= Rodrigo P. Pimentel =

American businessman born in Germany

Rodrigo Pimentel is a political analyst, editorial writer and activist specializing in United States immigration policy. He is a "Dreamer", affected by the Deferred Action for Childhood Arrivals program (DACA).

== Personal life, education and career ==
Pimentel grew up in East Providence, Rhode Island after coming to the United States with his parents at ten months of age. Pimentel graduated from East Providence High School where he served as President of the Young Democrats club.

Pimentel is currently working for the Latino Policy Institute at Roger Williams University.

== Editorials ==
Pimentel has written editorials for several news agencies, most prominently Al-Jazeera, The Guardian and The Providence Journal.

Pimentel's commentary is usually regarding immigration policy and Dreamers and is often critical of the Trump Administration for ending DACA and Congress for its lack of action to protect Dreamers.

== Activism ==

=== Immigration policy ===
Pimentel's main policy focus is US immigration reform. Pimentel has rallied other Dreamers both in his native Rhode Island and in Washington, D.C. to push for a permanent fix for DACA recipients.

On a national level, Pimentel has been critical of the Trump Administration's positions on immigration and ending the DACA program. Pimentel has also been critical of congressional inaction on the issue of Dreamers. Pimentel has advocated for Dreamers both with his local congressional delegation and leaders in Washington D.C.

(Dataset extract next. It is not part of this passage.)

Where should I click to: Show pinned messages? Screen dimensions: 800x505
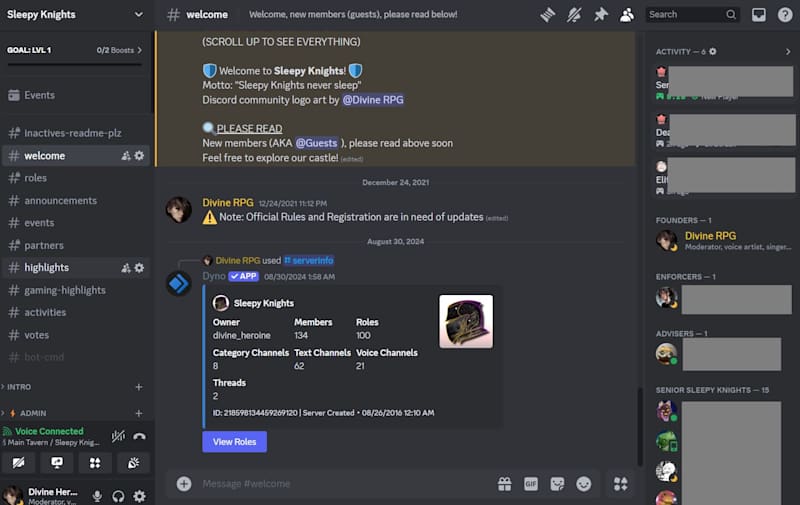pyautogui.click(x=601, y=14)
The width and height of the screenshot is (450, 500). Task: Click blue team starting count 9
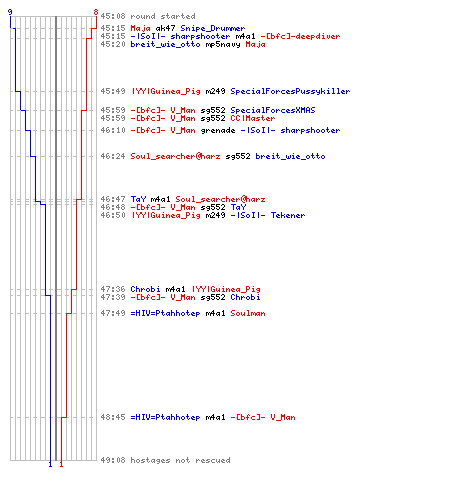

In Rhode Island, Pimentel has lobbied both the Governor of Rhode Island and the Rhode Island General Assembly for legislation granting undocumented immigrants driver's licenses. While Pimentel's efforts have been unsuccessful to-date, Rhode Island did pass a law to continue issuing driver's licenses and other protections offered under DACA to current recipients regardless of future federal policy. Due to his extensive work on the issue, he was asked to introduce Governor Gina Raimondo at the bill signing. Pimentel was also cited as one of Rhode Island's politically 'Hot' individuals by news site GoLocalProv.

=== Other issues ===
While attending East Providence High School, Pimentel advocated against high stakes standardized testing in schools, particularly the PARCC test in Rhode Island, encouraging parents to 'opt out' their students.

In late 2015, controversial 'dancing cop' Tony Lepore had been scheduled to perform during the holidays in East Providence, Rhode Island, Pimentel's home town. Lepore had been removed from his long standing job directing traffic in Providence, Rhode Island after a series of events leading to racial tensions in the city. Pimentel organized and led protests along with Black Lives Matter and other local civil rights figures which successfully forced Lepore to withdraw.